**Exercise inputs**

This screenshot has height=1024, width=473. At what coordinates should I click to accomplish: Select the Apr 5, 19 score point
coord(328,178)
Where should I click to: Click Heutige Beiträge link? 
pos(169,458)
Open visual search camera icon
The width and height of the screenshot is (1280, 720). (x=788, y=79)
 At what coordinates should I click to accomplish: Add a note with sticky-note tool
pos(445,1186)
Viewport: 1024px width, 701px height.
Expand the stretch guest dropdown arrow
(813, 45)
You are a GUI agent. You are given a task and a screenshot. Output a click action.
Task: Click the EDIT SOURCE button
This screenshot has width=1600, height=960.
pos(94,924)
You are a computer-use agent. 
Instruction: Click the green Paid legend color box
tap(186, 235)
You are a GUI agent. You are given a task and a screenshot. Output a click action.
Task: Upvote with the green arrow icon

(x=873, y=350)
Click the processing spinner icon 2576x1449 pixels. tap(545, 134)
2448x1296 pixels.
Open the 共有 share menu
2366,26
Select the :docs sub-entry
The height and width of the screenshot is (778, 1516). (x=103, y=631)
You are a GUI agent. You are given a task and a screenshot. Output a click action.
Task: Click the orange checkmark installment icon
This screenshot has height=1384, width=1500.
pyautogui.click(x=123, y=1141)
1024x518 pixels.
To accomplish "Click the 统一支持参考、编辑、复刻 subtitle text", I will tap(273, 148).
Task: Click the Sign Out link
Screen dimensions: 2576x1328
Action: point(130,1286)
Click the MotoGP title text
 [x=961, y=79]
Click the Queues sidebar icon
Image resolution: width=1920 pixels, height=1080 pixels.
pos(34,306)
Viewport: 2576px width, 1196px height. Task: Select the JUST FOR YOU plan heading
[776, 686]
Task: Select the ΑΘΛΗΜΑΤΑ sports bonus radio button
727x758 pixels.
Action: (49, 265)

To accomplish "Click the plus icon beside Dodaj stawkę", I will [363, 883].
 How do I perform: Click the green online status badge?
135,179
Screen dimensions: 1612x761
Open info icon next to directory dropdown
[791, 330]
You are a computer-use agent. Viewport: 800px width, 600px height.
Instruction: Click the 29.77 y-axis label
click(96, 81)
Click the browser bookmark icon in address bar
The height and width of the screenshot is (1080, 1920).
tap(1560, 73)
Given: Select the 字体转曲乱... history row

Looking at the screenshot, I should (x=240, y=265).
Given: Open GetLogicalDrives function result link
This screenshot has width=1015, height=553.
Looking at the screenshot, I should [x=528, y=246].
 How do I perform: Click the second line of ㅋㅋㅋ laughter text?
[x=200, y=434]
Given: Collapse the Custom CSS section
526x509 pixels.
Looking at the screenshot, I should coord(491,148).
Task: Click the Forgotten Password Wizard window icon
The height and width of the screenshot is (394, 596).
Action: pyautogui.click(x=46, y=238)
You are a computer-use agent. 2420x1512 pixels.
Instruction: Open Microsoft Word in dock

**Brief**
Reproduce, word for word, the stretch of rows above from the line containing "Viewport: 2576px width, 1196px" through the last row, including both ends.

**Result of the exercise**
Viewport: 2576px width, 1196px height. Task: Select the JUST FOR YOU plan heading
[776, 686]
Task: Select the ΑΘΛΗΜΑΤΑ sports bonus radio button
727x758 pixels.
Action: (49, 265)

To accomplish "Click the plus icon beside Dodaj stawkę", I will [363, 883].
 How do I perform: Click the green online status badge?
135,179
Screen dimensions: 1612x761
Open info icon next to directory dropdown
[791, 330]
You are a computer-use agent. Viewport: 800px width, 600px height.
Instruction: Click the 29.77 y-axis label
click(96, 81)
Click the browser bookmark icon in address bar
The height and width of the screenshot is (1080, 1920).
tap(1560, 73)
Given: Select the 字体转曲乱... history row

Looking at the screenshot, I should (x=240, y=265).
Given: Open GetLogicalDrives function result link
This screenshot has width=1015, height=553.
Looking at the screenshot, I should [x=528, y=246].
 How do I perform: Click the second line of ㅋㅋㅋ laughter text?
[x=200, y=434]
Given: Collapse the Custom CSS section
526x509 pixels.
Looking at the screenshot, I should coord(491,148).
Task: Click the Forgotten Password Wizard window icon
The height and width of the screenshot is (394, 596).
Action: pyautogui.click(x=46, y=238)
You are a computer-use agent. 2420x1512 pixels.
Instruction: Open Microsoft Word in dock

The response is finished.